Grim's Ditch, Grim's Dyke (also Grimsdyke or Grimes Dike in derivative names) or Grim's Bank is a name shared by a number of prehistoric bank and ditch linear earthworks across England. They are of different dates and may have had different functions.

Purpose
The purpose of these earthworks remains a mystery, but as they are too small for military use they may have served to demarcate territory. Some of the Grims Ditches may have had multiple functions.

Etymology
The name "Grim's Ditch" is Old English in origin. The Anglo-Saxon word dīc was pronounced "deek" in northern England and "deetch" in the south. The method of building this type of earthwork involved digging a trench and forming the upcast soil into a bank alongside it. This practice has resulted in the name dīc being given to either the trench or the bank, and this evolved into two words, ditch and dyke in modern British English.
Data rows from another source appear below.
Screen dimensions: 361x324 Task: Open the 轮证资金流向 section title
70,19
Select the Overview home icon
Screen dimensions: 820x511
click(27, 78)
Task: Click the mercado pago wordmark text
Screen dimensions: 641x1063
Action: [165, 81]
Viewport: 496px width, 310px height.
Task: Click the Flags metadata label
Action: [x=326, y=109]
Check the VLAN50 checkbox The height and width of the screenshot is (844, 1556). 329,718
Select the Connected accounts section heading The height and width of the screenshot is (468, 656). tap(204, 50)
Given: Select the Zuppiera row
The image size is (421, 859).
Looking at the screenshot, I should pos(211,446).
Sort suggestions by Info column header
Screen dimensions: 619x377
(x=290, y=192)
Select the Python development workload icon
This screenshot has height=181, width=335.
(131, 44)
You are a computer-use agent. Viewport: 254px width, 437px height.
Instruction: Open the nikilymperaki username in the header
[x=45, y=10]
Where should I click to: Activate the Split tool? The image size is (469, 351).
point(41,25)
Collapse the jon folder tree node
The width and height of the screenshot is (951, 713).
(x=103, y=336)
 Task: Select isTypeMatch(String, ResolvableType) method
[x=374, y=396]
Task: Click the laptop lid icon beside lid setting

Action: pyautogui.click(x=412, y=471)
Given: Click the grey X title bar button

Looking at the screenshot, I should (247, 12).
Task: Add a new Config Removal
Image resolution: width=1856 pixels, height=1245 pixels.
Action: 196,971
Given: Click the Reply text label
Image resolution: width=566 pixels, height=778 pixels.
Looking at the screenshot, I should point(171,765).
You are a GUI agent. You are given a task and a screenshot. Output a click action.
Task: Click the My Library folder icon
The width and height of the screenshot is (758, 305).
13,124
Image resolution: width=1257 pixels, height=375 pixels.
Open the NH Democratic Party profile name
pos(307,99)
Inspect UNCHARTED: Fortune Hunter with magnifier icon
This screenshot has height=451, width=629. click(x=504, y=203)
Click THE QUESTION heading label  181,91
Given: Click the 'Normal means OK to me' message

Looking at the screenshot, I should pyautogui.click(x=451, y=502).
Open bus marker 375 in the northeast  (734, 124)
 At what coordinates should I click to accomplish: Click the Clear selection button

The origin of the name Grim is shrouded in mystery, but there are several theories as to its origin. Many ancient earthworks of this name exist across England and Wales, pre-dating the Anglo Saxon settlement of Britain. It was common for the Anglo Saxons to name features of unexplained or mysterious origin Grim. Most scholars believe that the name derives from the Old Norse word Grimr, an Anglo-Saxon alias for the Norse God of War and Magic, Wōden (called Odin by the Norse) and meaning "the masked one". The name of Wōden is thought by some historians to be evident in Wansdyke, an ancient earthwork of uncertain origin which runs from Wiltshire to Somerset. The historian W. H. Stevenson draws a link between Grim, the Saxon alias for Wōden, and the name of Grim's Dyke:

Frank Stenton notes that there is no direct evidence that Wōden was known in England as Grim, but (citing supporting claims by Professor Eilert Ekwall) states that it was very probable. He mentions three sites named Grimes Wrosen: one outside Colchester in Essex; another in Warwickshire on the route of the Roman road Watling Street; and Credenhill in Herefordshire. These earthworks, Stenton asserts, were either considered to have been the supernatural work of Wōden himself, or sites connected strongly with the cult of Wōden where the Anglo-Saxons worshipped the god. Among Woden's many roles is that of a god of war, and it may be that the Anglo-Saxons perceived the earthworks as military in function and therefore ascribed them to him.

Another suggested origin of Grim may be in the Celtic name Grin or Gryn (Gryan in Irish, a putative origin of the name Ryan), a signifier of the Sun as a divinity.

The identities of Wōden and the Devil have also become conflated, as evidenced in the number of earthworks named after the Devil. As the Anglo-Saxon population converted to the new religion of Christianity, baptised converts renounced the old Saxon Gods along with the works of the Devil. It is thought that, as a result of this Christianisation, place names and features once associated with pre-Christian deities then came to be associated with the Devil. The names Grim, Graeme and Graham are closely connected and many British family and place names have been linked with the etymology of Wōden/Grim/Devil: Grimsby (residence of the Devil), Grimsthorpe (Village of the Devil), Grimshaw (the Devil's Wood), reflected in the use of dragon emblems in heraldry associated with Grim- names. Earthworks bearing names related to Grim or the Devil proliferate around Britain: Grim's Ditches exist in Berkshire, Buckinghamshire, Hampshire, Hertfordshire, Oxfordshire and West Yorkshire, and Devil's Dykes exist in Sussex, Cambridgeshire, Norfolk (near Weeting) and Hertfordshire. The Antonine Wall which once separated Scotland from Roman Britain is also sometimes known as Graham's Dyke. In Suffolk, a large Neolithic flint mine is known by the name of Grimes Graves.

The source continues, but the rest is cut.